→ **WRITTEN PROBLEM**
Decide whether each statement below agrees with the passage on strange worlds around other stars. For each, answer yes or no and quote the deciding words of the passage. 1. Most of the stars astronomers are monitoring can be seen with the unaided eye. 2. A hot Jupiter takes only days to complete one orbit. 3. One Earth-sized planet circles its sun every 8 hours.

→ **SELECTED PASSAGE**
■ ■ ■ ■ ■
Half a century ago, television viewers thrilled to the exploits of the original Star Trek series with its mission “to explore strange new worlds.” Today, astronomers are doing exactly that, analyzing the data from advanced telescopes and discovering strange worlds orbiting other stars in our galaxy.

Most of the countless stars they are monitoring are invisible to the unaided eye, and the thousands of confirmed and candidate planets they’ve detected can’t be imaged directly, except in a few rare cases. Yet researchers are able to use subtle clues obtained in ingenious ways in order to assemble an astonishing picture of planetary systems far different from our own:

  • Systems containing “hot Jupiters,” giant planets orbiting so close to their host stars that it takes days—not Jupiter’s 12 years—to make one orbit.
  • Earth-sized planets orbiting even closer—in one case careening around its sun every 8 hours, completing three of its “years” in one of our days.
■ ■ ■ ■ ■
→ **COLLECTED MATERIAL**
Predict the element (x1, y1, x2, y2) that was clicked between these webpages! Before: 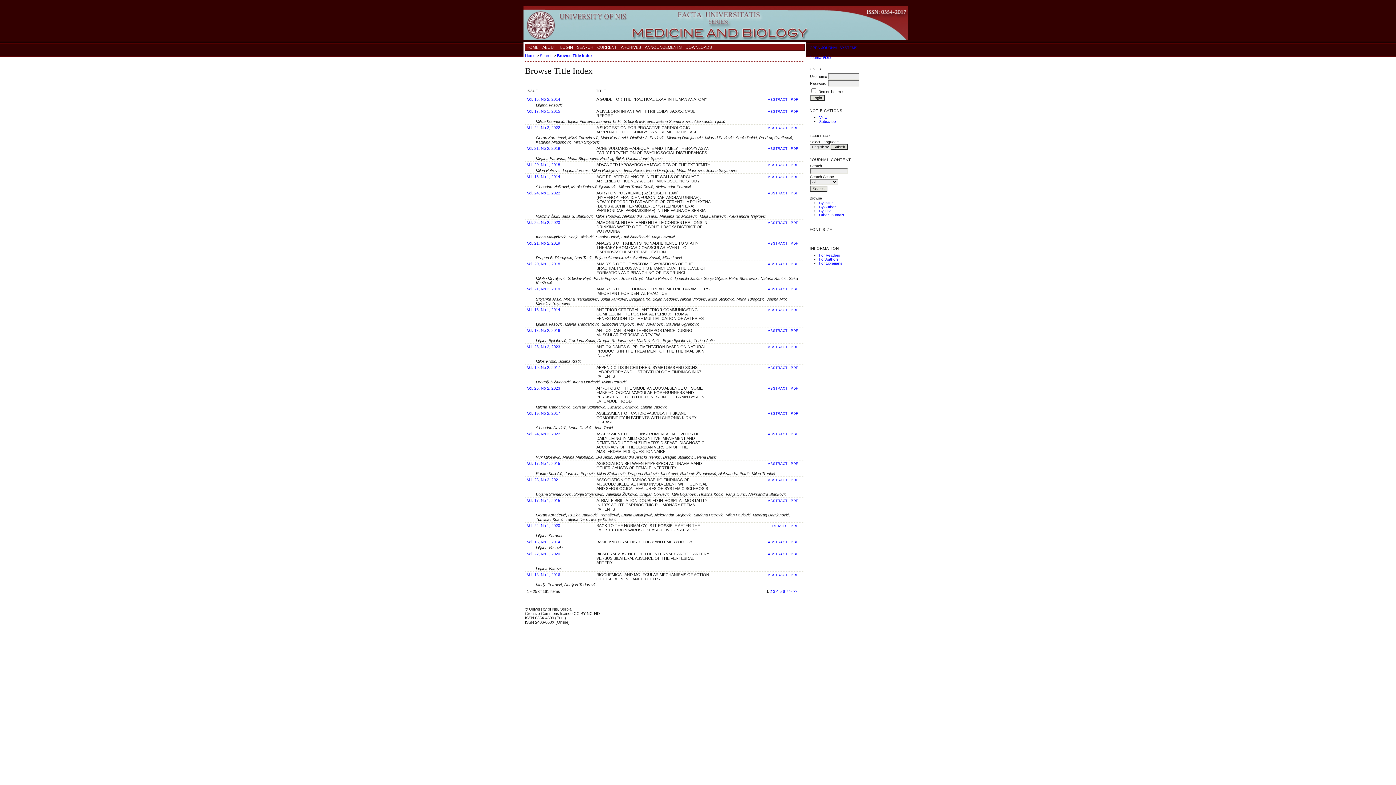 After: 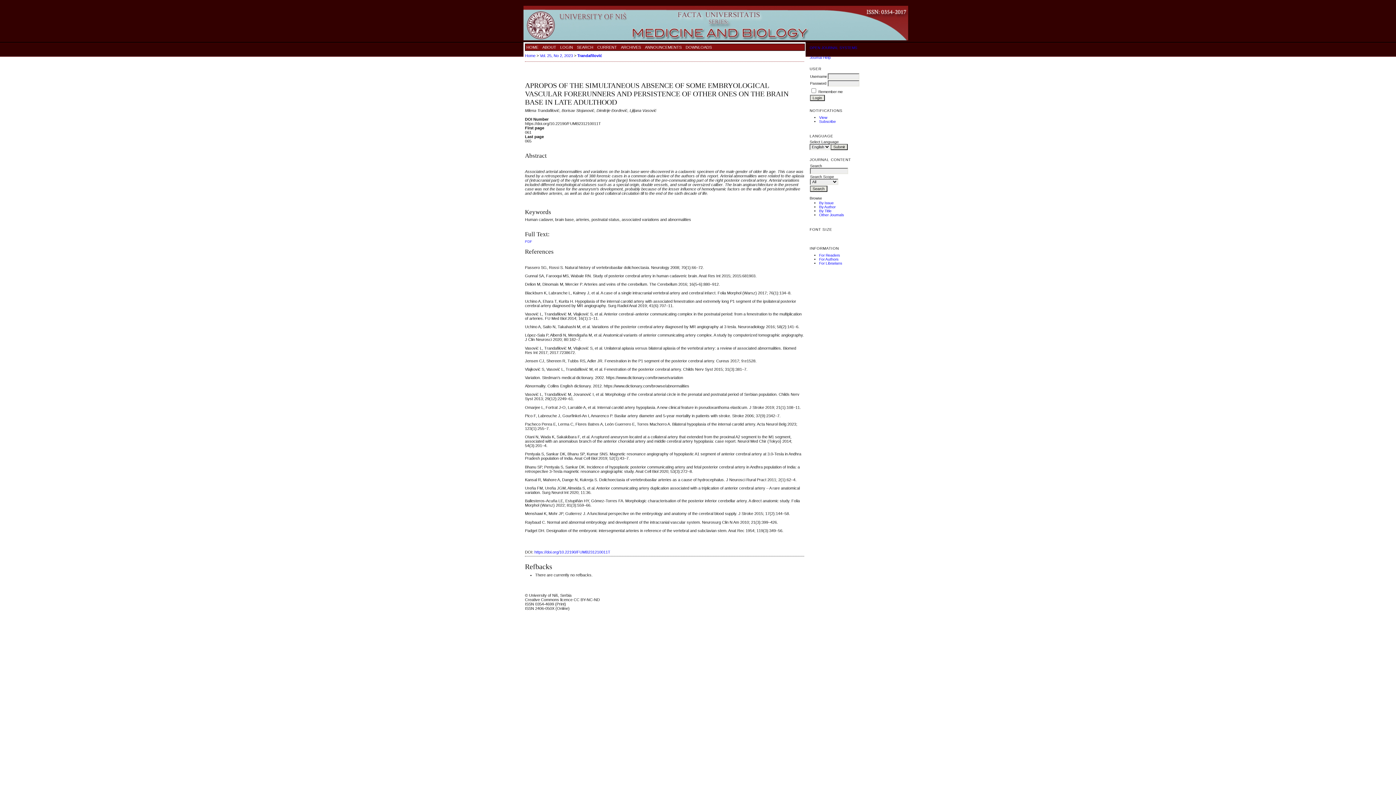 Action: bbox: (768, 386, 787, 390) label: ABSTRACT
■ ■ ■ ■ ■
→ **PROBLEM SOLUTION**
1. No: "Most of the countless stars they are monitoring are invisible to the unaided eye"
2. Yes: "it takes days—not Jupiter’s 12 years—to make one orbit"
3. Yes: "careening around its sun every 8 hours"